La question prioritaire de constitutionnalité (QPC) fait encore parler d'elle.

En effet, jusqu'au 14 mai dernier, un salarié protégé exerçant un mandat extérieur (conseiller du salarié, administrateur d'une caisse de sécurité sociale, etc...) n'était pas tenu d'en informer son employeur.

Il en résultait alors une véritable difficulté : on sait en effet que le licenciement, par exemple, d'un salarié protégé, nécessite l'autorisation de l'inspection du travail. A défaut, le licenciement est annulé et le salarié protégé reçoit en outre des dommages et intérêts.
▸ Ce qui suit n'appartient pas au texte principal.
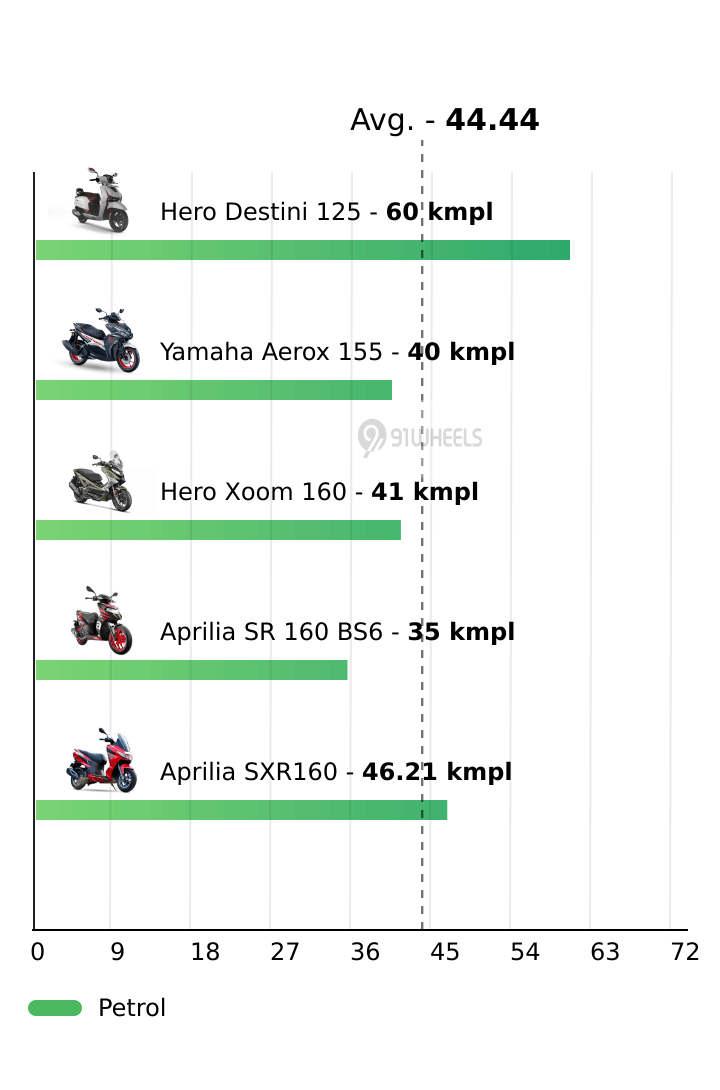
Task: Click the Aprilia SR 160 BS6 mileage bar
Action: (191, 670)
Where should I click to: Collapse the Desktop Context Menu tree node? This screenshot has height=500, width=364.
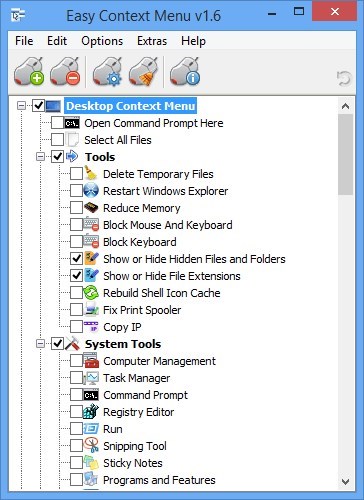21,106
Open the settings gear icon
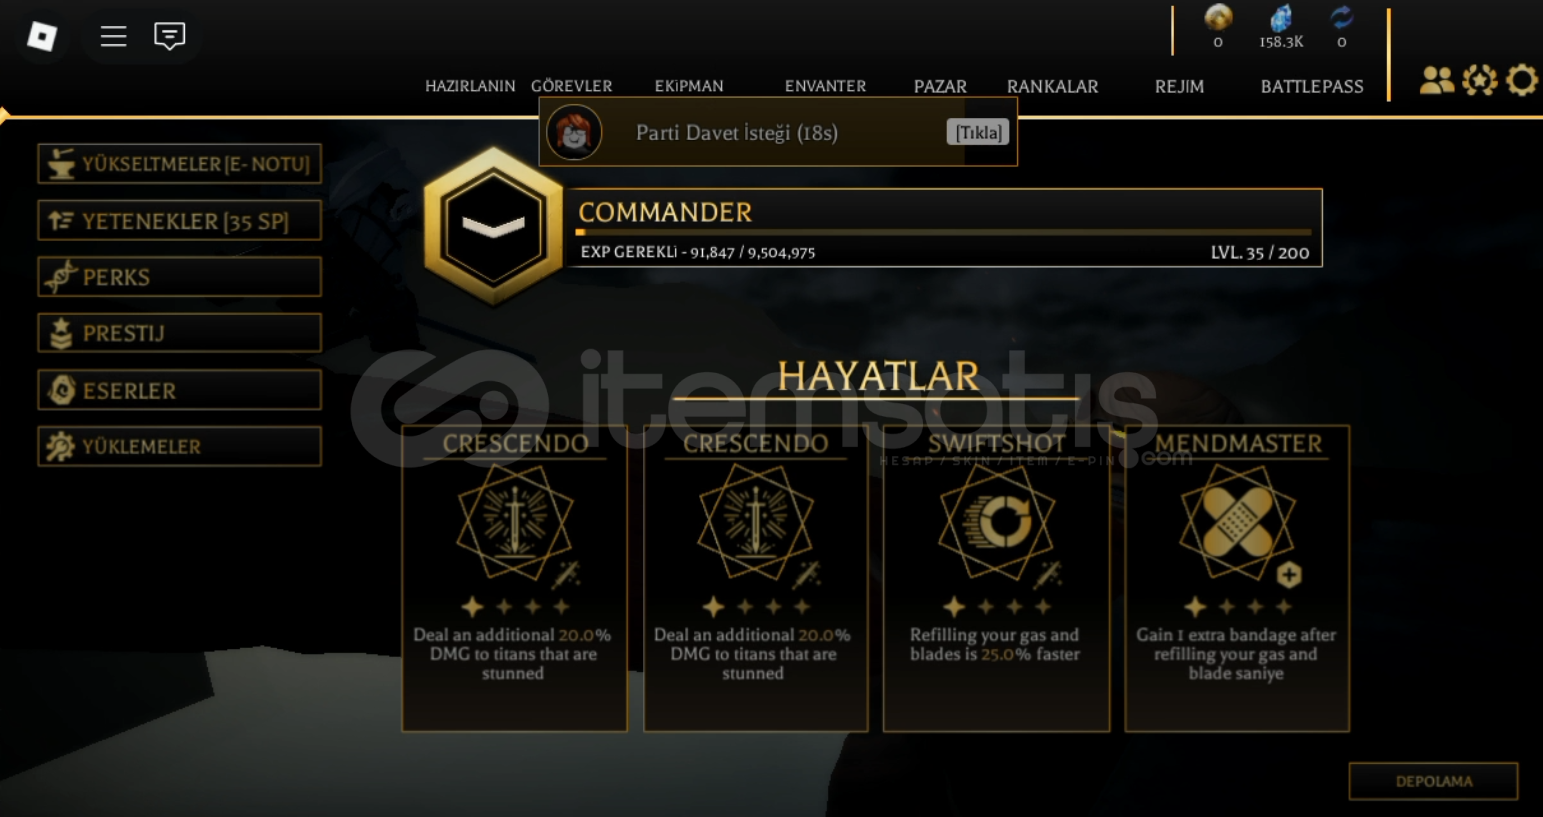 (x=1522, y=80)
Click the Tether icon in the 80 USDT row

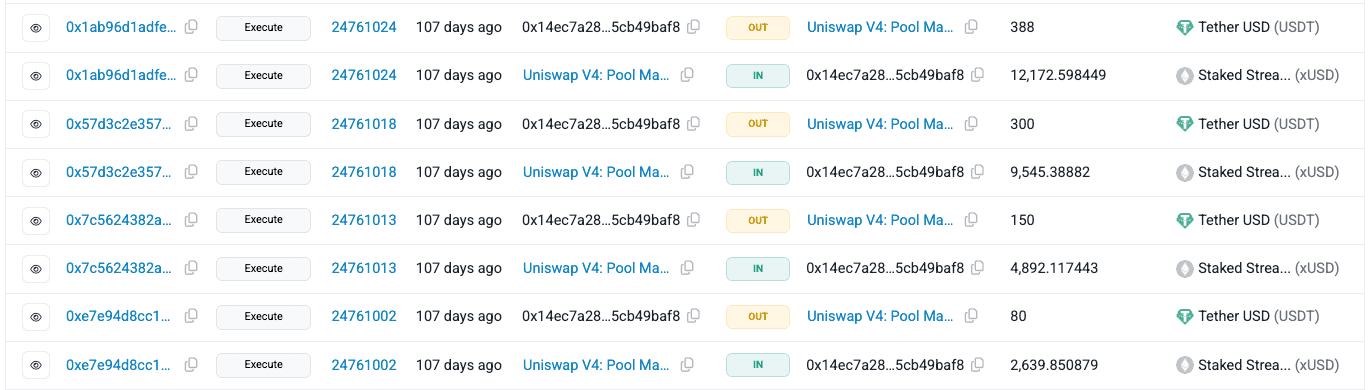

Bien évidemment, si l'employeur n'est pas informé du mandat extérieur d'un salarié protégé, il tombe, sans le savoir, sous le coup d'une nullité possible. Ce que beaucoup de chefs d'entreprise ou DRH dénoncent, à juste titre à notre avis car l'occultation délibérée du mandat par un salarié protégé est une prime à la mauvaise foi et l'occasion d'un procès inutile avec versement de dommages et intérêts.

De surcroît, la réintégration du salarié ne s'effectue pas dans un climat apaisé, on s'en doute...

Le Conseil Constitutionnel a donc rendu une décision le 14 mai 2012 indiquant que :

"Considérant que la protection assurée au salarié par les dispositions contestées découle de l'exercice d'un mandat extérieur à l'entreprise ;

que, par suite, ces dispositions ne sauraient, sans porter une atteinte disproportionnée à la liberté d'entreprendre et à la liberté contractuelle, permettre au salarié protégé de se prévaloir d'une telle protection dès lors qu'il est établi qu'il n'en a pas informé son employeur au plus tard lors de l'entretien préalable au licenciement ;

que, sous cette réserve, le 13° de l'article L. 2411-1 du code du travail et les articles L. 2411-3 et L. 2411-18 du même code ne sont pas contraires à la liberté d'entreprendre ; "

A retenir : le salarié protégé doit informer son employeur de tout mandat qu'il exerce à l'extérieur de l'entreprise au plus tard lors de l'entretien préalable.